Il provvedimento scaturisce dall'esito delle indagini sull'esplosione avvenuta a Barcellona Pozzo di Gotto il 20 novembre 2019, all'interno dello stabilimento industriale per lo stoccaggio e la lavorazione di fuochi pirotecnici, che provocò la morte di cinque persone e il ferimento di altre due
A Barcellona Pozzo di Gotto, nel Messinese, i carabinieri hanno eseguito un'ordinanza di custodia cautelare agli arresti domiciliari, emessa dal Gip nei confronti di V.C., 73 anni, C.B., 65, e del figlio A.B., 38, accusati, a vario titolo, di disastro colposo, omicidio colposo plurimo, lesioni personali, violazioni concernenti le norme di prevenzione degli infortuni sui luoghi di lavoro e mancata consegna dei dispositivi di protezione individuale. (LE FOTO)
Il provvedimento
Il provvedimento scaturisce dall'esito delle indagini sull'esplosione avvenuta a Barcellona Pozzo di Gotto il 20 novembre 2019, all'interno dello stabilimento industriale per lo stoccaggio e la lavorazione di fuochi pirotecnici, che provocò la morte di cinque persone e il ferimento di altre due. Dentro lo stabilimento erano in corso lavori di adeguamento della struttura prescritti dalla commissione tecnica territoriale, finalizzati ad elevare gli standard di sicurezza.
Le vittime
Le esplosioni in sequenza provocarono la morte di Giovanni Testaverde, Mohamed Mannai Tahar, Fortunato Porcino e Vito Mazzeo, operai della ditta che stava eseguendo i lavori, e di Venera Mazzeo, moglie di V.C., oltre al ferimento di A.B.. I numerosi reperti sequestrati nel corso delle indagini si sono rivelati fondamentali per la ricostruzione della dinamica dei fatti, effettuata anche grazie alle analisi di laboratorio eseguite dai carabinieri della Sezione "Chimica, Esplosivi ed Infiammabili" del Ris di Messina.
Gli accertamenti
Gli accertamenti hanno permesso di ricostruire che l'esplosione ha avuto come punto di origine il fabbricato al cui interno stavano lavorando sia con l'elettrosaldatrice che con la smerigliatrice, entrambi utensili capaci di produrre scintille, i lavoratori della ditta Bottega del Ferro.
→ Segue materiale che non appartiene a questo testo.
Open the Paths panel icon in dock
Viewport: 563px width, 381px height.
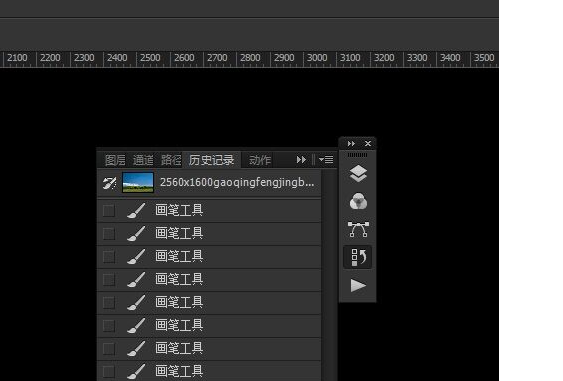click(x=358, y=229)
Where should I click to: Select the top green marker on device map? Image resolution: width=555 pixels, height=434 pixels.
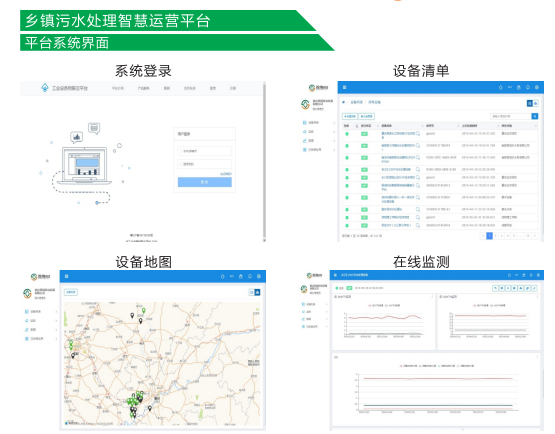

L'esecuzione di questi lavori, in presenza di materiale esplodente sensibile all'innesco, causò l'esplosione a catena che si propagò agli altri capannoni. La conferma è arrivata dal sequestro dello smartphone di A.B. nella cui memoria è stata rinvenuta una fotografia, scattata pochi istanti prima della tragedia, che riprendeva uno degli operai della ditta mentre stringe tra le mani una saldatrice con cui lavorava alla sbarra di scorrimento delle grate.